There are things we can control and
there are the things we can’t.
Then there are the few in between that we have a slight grasp on,
enough to sway judgement but not enough to completely turn.
These are the worst.
For we have say in how we act upon them, and how we react upon others,
but we have no control on them themselves.
What torture. Not so much for our own…but the others.
What torture it is to not have the ones we love love us back.
What torture it is to watch a loved one suffer.
What torture…to not physically be able to grab happiness out of our own gut
and shove into another and make them swallow it down until their misery
is shitted out and replace by warming sunshine that makes them realize
reason to carry on.
What torture it is to not be able to make someone feel how appreciated they are,
to make them feel accepted,
to make them feel loved.
Love itself is torture. Happiness it’s’ hype-man.
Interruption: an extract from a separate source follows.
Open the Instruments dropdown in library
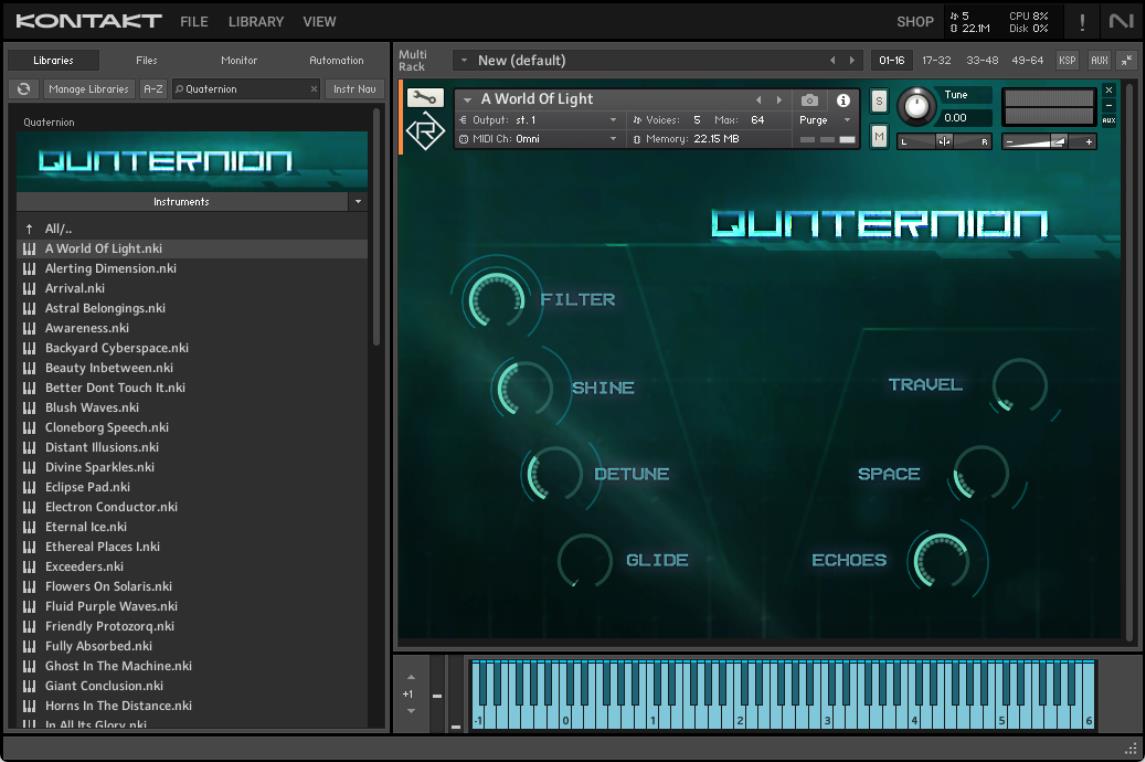Viewport: 1145px width, 762px height. 359,202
Someone once told me that love and happiness are states in which one cannot stay in.
These are not constants. These are not guarantees. That life is supposed to be a constant of contentment, and the rest comes and varies. We have our lows. The hate. The Sorrow. The misery. We have our ups. The love. The happiness. The excitement. But these are not things that can stay. The good nor the bad.
I think how sad in itself that is. That we cannot strive for a higher state of being to clutch onto at the end of our days. That “contentment” is all we have to work for.
I’m not sure where I stand on all of this.
I do know that most days, it’s hard enough to just exist.
I wonder if existing is the contentment he was referring to.
If so…well…what torture it is to feel.